» **Task objective**
The expected response is the entire set of entries, copied exactly.

+++ Data extract +++

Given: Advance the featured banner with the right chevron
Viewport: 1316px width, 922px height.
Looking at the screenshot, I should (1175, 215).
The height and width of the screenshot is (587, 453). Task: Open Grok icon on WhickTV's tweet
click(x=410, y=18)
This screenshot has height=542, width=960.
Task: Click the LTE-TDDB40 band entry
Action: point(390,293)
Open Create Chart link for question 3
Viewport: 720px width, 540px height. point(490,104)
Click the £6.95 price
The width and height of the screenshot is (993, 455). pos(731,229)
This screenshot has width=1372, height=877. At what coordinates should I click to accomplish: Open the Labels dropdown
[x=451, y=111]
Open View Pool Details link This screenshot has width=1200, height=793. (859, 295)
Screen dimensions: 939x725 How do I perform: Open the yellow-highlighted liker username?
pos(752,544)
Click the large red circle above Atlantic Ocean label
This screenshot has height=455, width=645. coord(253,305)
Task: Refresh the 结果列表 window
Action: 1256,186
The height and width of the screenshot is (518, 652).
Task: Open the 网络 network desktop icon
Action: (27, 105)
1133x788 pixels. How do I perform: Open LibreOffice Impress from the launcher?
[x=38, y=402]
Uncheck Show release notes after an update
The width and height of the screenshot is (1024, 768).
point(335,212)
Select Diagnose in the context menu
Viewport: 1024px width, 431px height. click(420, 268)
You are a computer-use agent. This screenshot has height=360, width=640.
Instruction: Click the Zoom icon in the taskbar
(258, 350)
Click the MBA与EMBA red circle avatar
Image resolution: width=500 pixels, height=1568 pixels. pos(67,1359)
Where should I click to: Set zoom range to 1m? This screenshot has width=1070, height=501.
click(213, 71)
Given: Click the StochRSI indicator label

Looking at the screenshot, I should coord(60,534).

+++

» **Output below**
Given: Advance the featured banner with the right chevron
Viewport: 1316px width, 922px height.
Looking at the screenshot, I should (1175, 215).
The height and width of the screenshot is (587, 453). Task: Open Grok icon on WhickTV's tweet
click(x=410, y=18)
This screenshot has height=542, width=960.
Task: Click the LTE-TDDB40 band entry
Action: point(390,293)
Open Create Chart link for question 3
Viewport: 720px width, 540px height. point(490,104)
Click the £6.95 price
The width and height of the screenshot is (993, 455). pos(731,229)
This screenshot has width=1372, height=877. At what coordinates should I click to accomplish: Open the Labels dropdown
[x=451, y=111]
Open View Pool Details link This screenshot has width=1200, height=793. (859, 295)
Screen dimensions: 939x725 How do I perform: Open the yellow-highlighted liker username?
pos(752,544)
Click the large red circle above Atlantic Ocean label
This screenshot has height=455, width=645. coord(253,305)
Task: Refresh the 结果列表 window
Action: 1256,186
The height and width of the screenshot is (518, 652).
Task: Open the 网络 network desktop icon
Action: (27, 105)
1133x788 pixels. How do I perform: Open LibreOffice Impress from the launcher?
[x=38, y=402]
Uncheck Show release notes after an update
The width and height of the screenshot is (1024, 768).
point(335,212)
Select Diagnose in the context menu
Viewport: 1024px width, 431px height. click(420, 268)
You are a computer-use agent. This screenshot has height=360, width=640.
Instruction: Click the Zoom icon in the taskbar
(258, 350)
Click the MBA与EMBA red circle avatar
Image resolution: width=500 pixels, height=1568 pixels. pos(67,1359)
Where should I click to: Set zoom range to 1m? This screenshot has width=1070, height=501.
click(213, 71)
Given: Click the StochRSI indicator label

Looking at the screenshot, I should coord(60,534).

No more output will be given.